LM and her colleague from the National Library of Scotland could wait for me no longer. I said that I would follow them up to the Library just as soon as I could get off the phone. We were due there for a Special Libraries Association talk at 6pm.
Once the phone call was finished I rushed into the bedroom to change out of my jeans into a dress. I didn’t have time to put on any make-up. I hoped that nobody would notice this.
Then I heard someone come in through the front door. It was TPR, followed by LM, her colleague and my sister S.
‘That meeting’s not on Broughton Street’ he said.

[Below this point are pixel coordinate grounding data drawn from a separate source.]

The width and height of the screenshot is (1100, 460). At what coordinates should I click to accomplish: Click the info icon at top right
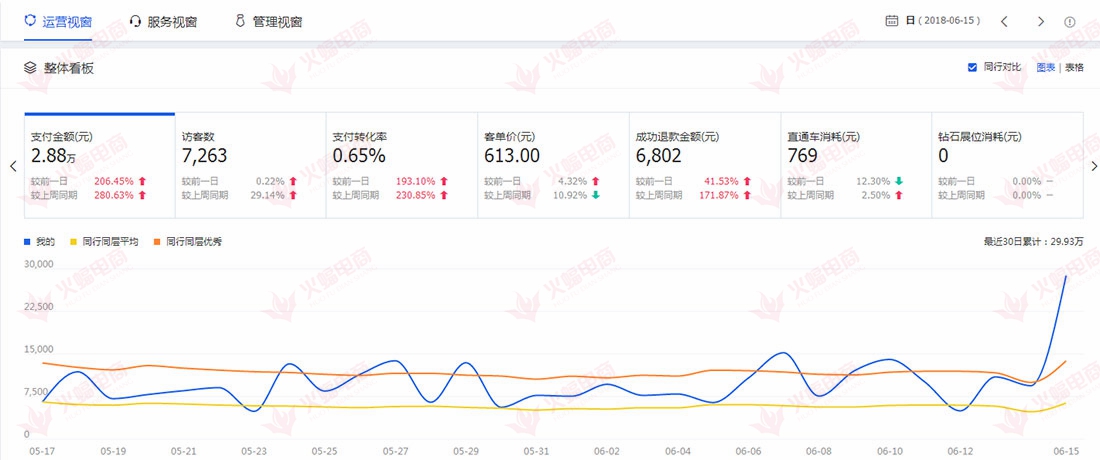coord(1070,21)

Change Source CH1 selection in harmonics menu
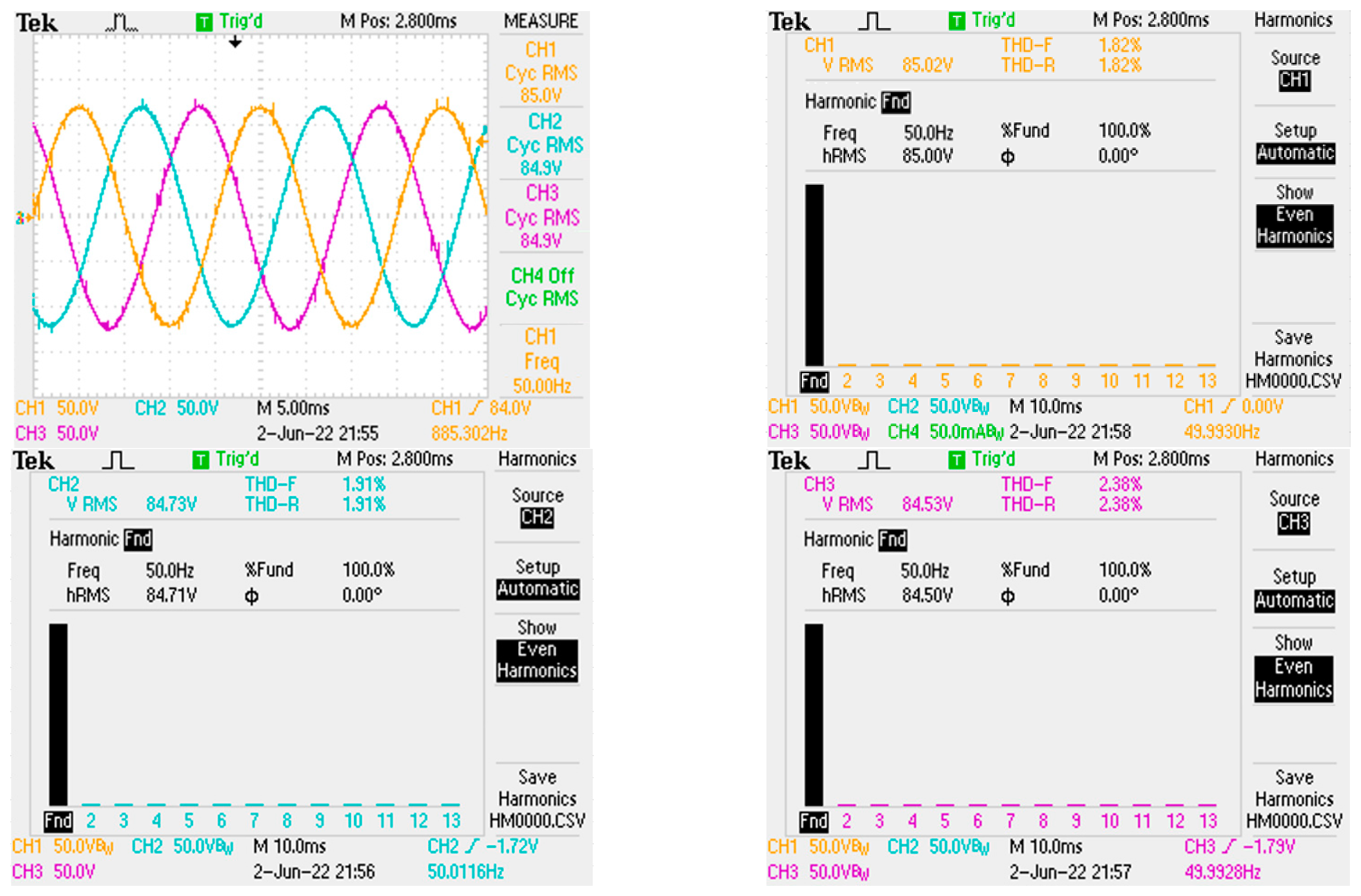click(x=1294, y=69)
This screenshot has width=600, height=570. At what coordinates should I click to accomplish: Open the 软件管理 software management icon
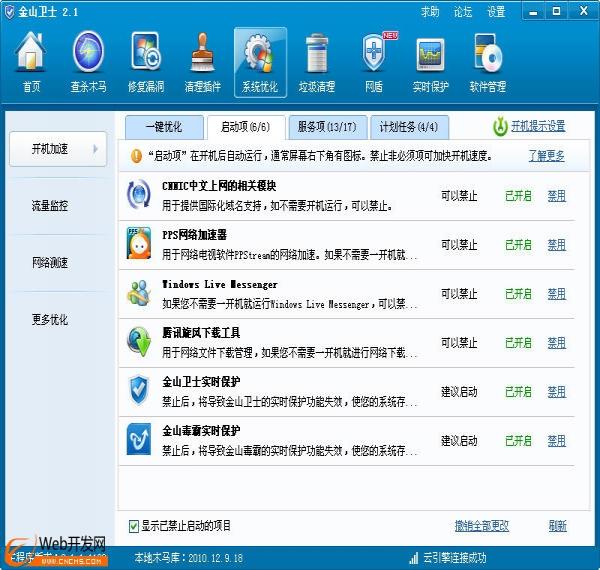point(488,62)
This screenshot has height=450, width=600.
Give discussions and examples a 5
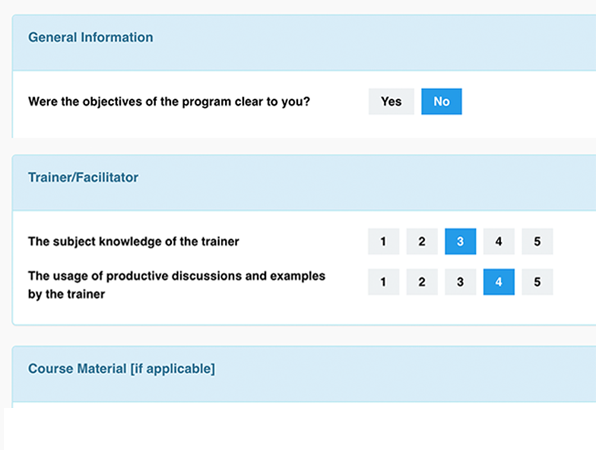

‘I know’, I replied, ‘It’s at the National Library of Scotland, and we’re all terribly late now. Why don’t we catch a flight to the venue rather than walk?’ The others agreed to my suggestion.
Taking the flight was a terrible mistake. It crashed in the Alps on a bridge over a melt-water lake where brave souls were bathing in bikinis amongst the shrinking ice-bergs. Although nobody was hurt, we would be stuck there for hours. I didn’t mind so much because a lorry driver passenger was determined to pass this time flirting with me. TPR, however, was furious – not least because he had to travel elsewhere the next day, and didn’t really want to attend the lecture at the National Library of Scotland in the first place. He couldn’t understand the logic of taking a flight from Edinburgh Airport to the National Library of Scotland when the Library was only a half hour’s walk from our flat.
When I asked TPR where to find my sister S, he told me that she had climbed into an overhead locker to sulk and sleep.